|Repubblika ta ‘Malta|
|Official language||Maltese, English|
|Form of government||republic|
|Time zone||UTC +1|
|Telephone area code||00356 (Source: ALLCITYCODES)|
The Republic of Malta lies about 90 km south of Sicily in the Mediterranean Sea and consists of the three islands Malta (246 km²), Gozo (67 km²) and Comino (3 km²). The three islands, along with two smaller, uninhabited islands, form the rest of a land bridge that connected Sicily to North Africa 15 million years ago. See Malta country abbreviation.
The main island of Malta occupies around 80% of the total national area (316 km²) and consists of a limestone plateau which gradually rises from the northeast to the southwest to a height of up to 253 m (Bingemma Heights). Large areas are karstified, there are no rivers or natural lakes on the island. The coast is rich in bay and flat in the north and east, in the south and west there are cliffs with numerous caves. The capital of the Republic, Valletta,is located on the island of Malta.The island of Gozo is five kilometers northwest of Malta and also consists of a limestone plateau that is up to 176 m high. The island of Comino, which is only three square kilometers in size, is located between Gozo and Malta.

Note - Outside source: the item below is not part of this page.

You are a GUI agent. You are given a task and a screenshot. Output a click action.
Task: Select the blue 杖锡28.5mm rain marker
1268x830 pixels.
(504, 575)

Malta has a Mediterranean climate with hot summers and mild winters. In the capital Valletta, the average temperature in July is 26 °C, in January 13 °C. In summer, maximum values of up to 42 °C can be reached. The average annual rainfall is 550 mm and falls mostly from November to February.
Flora and fauna
There is hardly anything left of the original island vegetation, today there are hardwood plants and shrub willow (maquis and garigue), which have taken the place of the former forests. Typical examples include thyme, lavender and milkweed. Many of the plant species available today have been imported to the island, such as oil and carob trees, Aleppo pine and oleanders.

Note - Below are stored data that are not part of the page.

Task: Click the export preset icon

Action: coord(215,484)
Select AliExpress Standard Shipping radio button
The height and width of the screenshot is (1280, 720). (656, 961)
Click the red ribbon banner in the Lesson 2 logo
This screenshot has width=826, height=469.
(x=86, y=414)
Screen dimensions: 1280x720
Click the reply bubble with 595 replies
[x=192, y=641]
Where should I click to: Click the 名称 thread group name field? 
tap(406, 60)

Larger wild animals are no longer found in Malta. The animal world is poor in species, eg hedgehogs, mice, rabbits, rats, lizards and snakes are common. It is still common to hunt local songbirds (larks, thrushes, blue alder) and the migratory birds that pass through twice a year.
A total of 399,000 people live in the Republic of Malta, most of them on the main island. With over 1 260 residents per square kilometer, the population density is very high. The largest city is Birkirkara with around 22 500 residents, followed by Qormi (18 500) and Mosta (18 100). The capital Valletta has around 7 100 residents. According to COUNTRYAAH, 95.7% of the population are Maltese, the descendants of the many different conquerors of the islands (Phoenicians, Arabs, Italians, Normans). The largest minority are British with around 2% of the total population. An estimated 400,000 Maltese live abroad.
The official languages in Malta are English and Maltese, an Arabic-language with Italian elements. Over 95% of the population are Roman Catholic, the British on the island are mostly Anglicans.
Social, health and education systems meet European standards. Life expectancy averages 79 years and population growth is 0.4%. 93% of the Maltese population can read and write.
Malta is a parliamentary republic under the constitution adopted in 1974. The head of state is the President (George Abela since April 2009), who is elected by the parliament for five years and primarily performs representative tasks. The head of the government is the Prime Minister (since March 2013 Joseph Muscat), who is usually the representative of the strongest party in Parliament and is appointed by the President.
The legislature lies with the parliament, which consists of one chamber. The 67 members are elected by the people on the basis of proportional representation for a term of five years. The ruling party is sometimes granted additional seats to ensure a stable majority in parliament. The two major political parties in Malta are the Nationalist Party (NP) and the socialist Labor Party.
Malta has relatively stable growth rates and is one of the wealthiest countries. The unemployment rate for 2012 was 6.4%.
Agriculture only plays a subordinate role, only around 20% of the population’s own needs can be covered by Maltese products and only 2% of the gross domestic product (GDP) is generated in this sector. Potatoes, citrus fruits, melons, cereals (wheat, barley) and wine are mainly grown. On the small island of Comino there is intensive sheep farming.
The most important economic sectors are electronics and textile production, Valletta’s shipyards in Grand Harbor and Marsamxett Harbor, trade, insurance and banking, service providers and tourism. 77% of GDP is generated in the service sector; the number of visitors is constantly increasing.
The main exports of Malta are mineral oils and lubricants, as well as machinery and transport equipment, which are bought by China, Singapore, the United States and the major EU countries. Above all, the same goods are imported; these come mainly from Italy and other EU countries.
The euro was introduced on January 1, 2008.